◆ PROVIDED INFORMATION ◆

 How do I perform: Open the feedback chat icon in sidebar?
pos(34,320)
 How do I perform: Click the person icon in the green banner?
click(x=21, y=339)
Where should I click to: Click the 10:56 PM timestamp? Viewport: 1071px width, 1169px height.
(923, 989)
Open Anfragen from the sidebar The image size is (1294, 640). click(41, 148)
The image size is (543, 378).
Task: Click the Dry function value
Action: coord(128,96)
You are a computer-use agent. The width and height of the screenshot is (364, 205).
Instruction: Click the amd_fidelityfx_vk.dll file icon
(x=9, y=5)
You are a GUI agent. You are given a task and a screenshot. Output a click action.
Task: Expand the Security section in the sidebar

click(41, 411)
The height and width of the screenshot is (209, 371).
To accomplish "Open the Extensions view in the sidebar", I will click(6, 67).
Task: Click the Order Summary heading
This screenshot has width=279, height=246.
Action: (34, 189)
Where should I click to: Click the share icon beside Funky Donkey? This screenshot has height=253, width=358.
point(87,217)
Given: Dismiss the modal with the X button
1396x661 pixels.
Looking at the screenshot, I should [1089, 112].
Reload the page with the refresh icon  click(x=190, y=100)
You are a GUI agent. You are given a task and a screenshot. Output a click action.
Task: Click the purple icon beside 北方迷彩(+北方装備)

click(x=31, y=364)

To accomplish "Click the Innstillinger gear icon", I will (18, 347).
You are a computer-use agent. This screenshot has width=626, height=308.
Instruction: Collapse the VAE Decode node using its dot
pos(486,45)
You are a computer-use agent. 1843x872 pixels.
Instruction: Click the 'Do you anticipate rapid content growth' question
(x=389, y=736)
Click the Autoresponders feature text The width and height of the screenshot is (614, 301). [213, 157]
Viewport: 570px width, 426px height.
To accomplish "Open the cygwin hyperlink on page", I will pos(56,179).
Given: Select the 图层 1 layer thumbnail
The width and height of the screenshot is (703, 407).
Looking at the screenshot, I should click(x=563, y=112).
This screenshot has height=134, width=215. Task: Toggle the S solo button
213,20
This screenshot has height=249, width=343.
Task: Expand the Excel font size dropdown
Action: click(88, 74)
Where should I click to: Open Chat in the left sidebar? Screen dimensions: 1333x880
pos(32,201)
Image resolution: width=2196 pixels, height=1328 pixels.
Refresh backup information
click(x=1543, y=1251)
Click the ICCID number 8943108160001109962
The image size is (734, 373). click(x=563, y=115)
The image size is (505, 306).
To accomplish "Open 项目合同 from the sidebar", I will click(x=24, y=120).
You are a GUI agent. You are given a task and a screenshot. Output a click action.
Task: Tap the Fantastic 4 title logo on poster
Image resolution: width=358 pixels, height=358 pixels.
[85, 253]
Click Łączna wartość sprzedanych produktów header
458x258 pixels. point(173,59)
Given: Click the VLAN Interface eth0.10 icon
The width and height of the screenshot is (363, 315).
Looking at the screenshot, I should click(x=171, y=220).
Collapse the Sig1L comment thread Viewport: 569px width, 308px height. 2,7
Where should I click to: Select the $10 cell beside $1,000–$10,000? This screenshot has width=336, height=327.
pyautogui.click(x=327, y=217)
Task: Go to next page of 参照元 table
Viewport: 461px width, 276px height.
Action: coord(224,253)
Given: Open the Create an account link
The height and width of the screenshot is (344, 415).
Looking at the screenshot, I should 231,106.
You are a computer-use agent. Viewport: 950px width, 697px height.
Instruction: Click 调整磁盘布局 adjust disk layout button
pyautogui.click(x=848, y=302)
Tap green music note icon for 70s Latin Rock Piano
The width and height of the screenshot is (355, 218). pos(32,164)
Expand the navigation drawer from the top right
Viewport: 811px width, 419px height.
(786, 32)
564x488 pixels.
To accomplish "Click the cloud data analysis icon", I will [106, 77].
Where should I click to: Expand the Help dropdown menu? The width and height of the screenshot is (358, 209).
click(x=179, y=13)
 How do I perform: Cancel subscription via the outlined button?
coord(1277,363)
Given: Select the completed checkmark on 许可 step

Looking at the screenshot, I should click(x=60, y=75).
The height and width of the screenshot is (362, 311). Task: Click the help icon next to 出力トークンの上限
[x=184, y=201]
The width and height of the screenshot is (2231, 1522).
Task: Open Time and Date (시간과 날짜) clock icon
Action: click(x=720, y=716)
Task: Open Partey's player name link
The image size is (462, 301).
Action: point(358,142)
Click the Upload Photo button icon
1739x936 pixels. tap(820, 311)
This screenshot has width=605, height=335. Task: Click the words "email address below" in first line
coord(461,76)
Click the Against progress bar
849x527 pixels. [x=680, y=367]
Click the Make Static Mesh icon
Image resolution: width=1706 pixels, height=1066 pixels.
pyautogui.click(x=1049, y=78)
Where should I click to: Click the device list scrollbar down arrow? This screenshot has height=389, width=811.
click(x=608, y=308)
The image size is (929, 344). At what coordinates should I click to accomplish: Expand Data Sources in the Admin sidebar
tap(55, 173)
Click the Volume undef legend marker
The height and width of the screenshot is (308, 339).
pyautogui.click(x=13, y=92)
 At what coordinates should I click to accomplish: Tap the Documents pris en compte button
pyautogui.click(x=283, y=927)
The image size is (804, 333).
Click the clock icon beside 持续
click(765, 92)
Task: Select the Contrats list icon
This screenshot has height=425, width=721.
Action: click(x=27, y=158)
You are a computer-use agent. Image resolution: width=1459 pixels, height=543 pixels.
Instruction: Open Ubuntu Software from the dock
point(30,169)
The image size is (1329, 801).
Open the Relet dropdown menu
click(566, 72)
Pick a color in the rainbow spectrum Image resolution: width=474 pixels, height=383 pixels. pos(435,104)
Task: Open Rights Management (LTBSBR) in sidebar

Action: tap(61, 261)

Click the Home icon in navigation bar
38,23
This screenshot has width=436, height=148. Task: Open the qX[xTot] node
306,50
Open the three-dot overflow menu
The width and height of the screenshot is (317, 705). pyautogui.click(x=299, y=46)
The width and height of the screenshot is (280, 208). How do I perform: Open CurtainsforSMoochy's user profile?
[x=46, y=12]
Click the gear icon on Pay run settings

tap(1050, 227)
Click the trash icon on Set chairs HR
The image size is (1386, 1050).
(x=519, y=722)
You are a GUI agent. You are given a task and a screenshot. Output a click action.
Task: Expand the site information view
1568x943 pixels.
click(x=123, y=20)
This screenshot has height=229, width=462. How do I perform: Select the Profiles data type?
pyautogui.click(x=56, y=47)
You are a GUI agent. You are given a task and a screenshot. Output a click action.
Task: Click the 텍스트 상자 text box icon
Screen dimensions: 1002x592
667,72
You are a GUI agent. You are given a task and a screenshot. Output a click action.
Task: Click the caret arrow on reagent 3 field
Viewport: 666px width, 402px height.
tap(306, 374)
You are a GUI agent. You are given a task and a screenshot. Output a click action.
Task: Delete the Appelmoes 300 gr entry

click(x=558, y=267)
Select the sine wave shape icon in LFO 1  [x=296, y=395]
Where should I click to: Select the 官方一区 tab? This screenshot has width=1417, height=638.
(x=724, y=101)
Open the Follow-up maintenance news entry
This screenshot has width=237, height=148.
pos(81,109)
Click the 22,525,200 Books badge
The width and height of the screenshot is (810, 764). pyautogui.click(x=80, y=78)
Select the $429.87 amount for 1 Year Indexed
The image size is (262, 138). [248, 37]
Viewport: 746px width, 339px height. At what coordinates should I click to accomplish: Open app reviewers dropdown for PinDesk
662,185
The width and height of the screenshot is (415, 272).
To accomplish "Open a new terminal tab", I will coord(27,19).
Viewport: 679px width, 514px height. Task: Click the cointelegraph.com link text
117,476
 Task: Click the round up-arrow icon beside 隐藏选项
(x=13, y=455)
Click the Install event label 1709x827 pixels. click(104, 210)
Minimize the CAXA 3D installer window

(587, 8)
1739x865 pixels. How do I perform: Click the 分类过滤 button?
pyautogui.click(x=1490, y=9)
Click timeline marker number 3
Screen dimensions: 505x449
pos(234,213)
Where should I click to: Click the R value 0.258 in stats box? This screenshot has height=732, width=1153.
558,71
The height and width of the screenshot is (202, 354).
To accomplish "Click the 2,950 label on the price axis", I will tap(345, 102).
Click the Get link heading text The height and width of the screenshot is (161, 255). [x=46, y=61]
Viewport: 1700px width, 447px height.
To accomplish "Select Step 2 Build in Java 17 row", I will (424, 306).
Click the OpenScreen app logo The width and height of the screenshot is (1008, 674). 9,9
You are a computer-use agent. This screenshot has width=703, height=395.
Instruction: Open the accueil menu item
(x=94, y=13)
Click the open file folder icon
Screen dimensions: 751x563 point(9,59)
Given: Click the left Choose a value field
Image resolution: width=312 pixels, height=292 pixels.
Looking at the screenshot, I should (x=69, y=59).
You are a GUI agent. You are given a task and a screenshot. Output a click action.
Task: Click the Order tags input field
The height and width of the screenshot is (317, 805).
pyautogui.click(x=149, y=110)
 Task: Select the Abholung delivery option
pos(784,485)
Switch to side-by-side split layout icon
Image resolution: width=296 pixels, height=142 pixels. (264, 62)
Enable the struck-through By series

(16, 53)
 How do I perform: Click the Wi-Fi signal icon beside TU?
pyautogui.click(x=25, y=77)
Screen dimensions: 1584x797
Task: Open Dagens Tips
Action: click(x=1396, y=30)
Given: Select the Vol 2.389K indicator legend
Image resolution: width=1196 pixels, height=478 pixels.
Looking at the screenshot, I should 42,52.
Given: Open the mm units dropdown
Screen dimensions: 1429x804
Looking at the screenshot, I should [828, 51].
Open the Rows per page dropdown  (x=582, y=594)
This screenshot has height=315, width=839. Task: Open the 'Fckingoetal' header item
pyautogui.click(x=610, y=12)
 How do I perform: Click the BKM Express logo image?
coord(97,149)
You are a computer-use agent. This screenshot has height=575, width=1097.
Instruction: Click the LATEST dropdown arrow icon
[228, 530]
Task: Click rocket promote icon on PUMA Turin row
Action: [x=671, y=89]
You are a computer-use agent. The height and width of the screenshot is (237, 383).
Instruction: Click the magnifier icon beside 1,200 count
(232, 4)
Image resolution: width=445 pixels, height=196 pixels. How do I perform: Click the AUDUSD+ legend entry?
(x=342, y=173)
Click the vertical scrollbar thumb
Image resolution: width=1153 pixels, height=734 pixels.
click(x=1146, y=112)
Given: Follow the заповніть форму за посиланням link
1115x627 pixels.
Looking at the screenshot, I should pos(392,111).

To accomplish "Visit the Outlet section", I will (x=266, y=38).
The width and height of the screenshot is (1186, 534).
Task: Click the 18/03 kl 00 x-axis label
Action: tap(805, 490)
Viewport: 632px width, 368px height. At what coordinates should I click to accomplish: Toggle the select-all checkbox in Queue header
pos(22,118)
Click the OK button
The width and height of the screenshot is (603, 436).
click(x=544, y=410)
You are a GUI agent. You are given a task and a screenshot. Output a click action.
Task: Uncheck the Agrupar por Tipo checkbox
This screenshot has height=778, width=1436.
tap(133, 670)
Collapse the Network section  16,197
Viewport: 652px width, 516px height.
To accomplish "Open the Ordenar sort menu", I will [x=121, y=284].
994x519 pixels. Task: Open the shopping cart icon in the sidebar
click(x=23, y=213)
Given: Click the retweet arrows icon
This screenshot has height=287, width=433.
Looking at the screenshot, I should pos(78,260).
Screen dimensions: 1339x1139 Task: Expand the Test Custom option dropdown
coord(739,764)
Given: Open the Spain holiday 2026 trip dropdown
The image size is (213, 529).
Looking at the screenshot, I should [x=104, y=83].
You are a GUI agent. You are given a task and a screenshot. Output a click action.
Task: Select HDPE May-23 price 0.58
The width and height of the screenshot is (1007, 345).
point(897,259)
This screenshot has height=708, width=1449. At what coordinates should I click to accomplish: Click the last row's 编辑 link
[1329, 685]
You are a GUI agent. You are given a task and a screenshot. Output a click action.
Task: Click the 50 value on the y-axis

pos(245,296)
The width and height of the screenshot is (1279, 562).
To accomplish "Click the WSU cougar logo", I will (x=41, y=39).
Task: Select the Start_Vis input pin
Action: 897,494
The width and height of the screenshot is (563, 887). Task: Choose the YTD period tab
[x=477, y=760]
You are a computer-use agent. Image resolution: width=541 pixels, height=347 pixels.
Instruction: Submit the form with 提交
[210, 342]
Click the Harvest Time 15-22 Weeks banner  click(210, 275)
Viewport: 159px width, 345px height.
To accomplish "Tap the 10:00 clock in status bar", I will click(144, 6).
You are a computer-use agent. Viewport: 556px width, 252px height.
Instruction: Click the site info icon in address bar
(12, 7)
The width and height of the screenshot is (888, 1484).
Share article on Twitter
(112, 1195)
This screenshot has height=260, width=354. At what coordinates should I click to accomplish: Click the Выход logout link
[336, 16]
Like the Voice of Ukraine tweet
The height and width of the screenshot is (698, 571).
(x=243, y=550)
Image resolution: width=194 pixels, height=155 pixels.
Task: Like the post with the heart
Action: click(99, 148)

◆ GIVEN REQUEST ◆
Locate every line in the records that contains the string "section", and copy each such line in full. Matching is case-sensitive.

◆ SOLUTION TO THIS PROBLEM ◆
Task: Expand the Security section in the sidebar
To accomplish "Visit the Outlet section", I will (x=266, y=38).
Collapse the Network section  16,197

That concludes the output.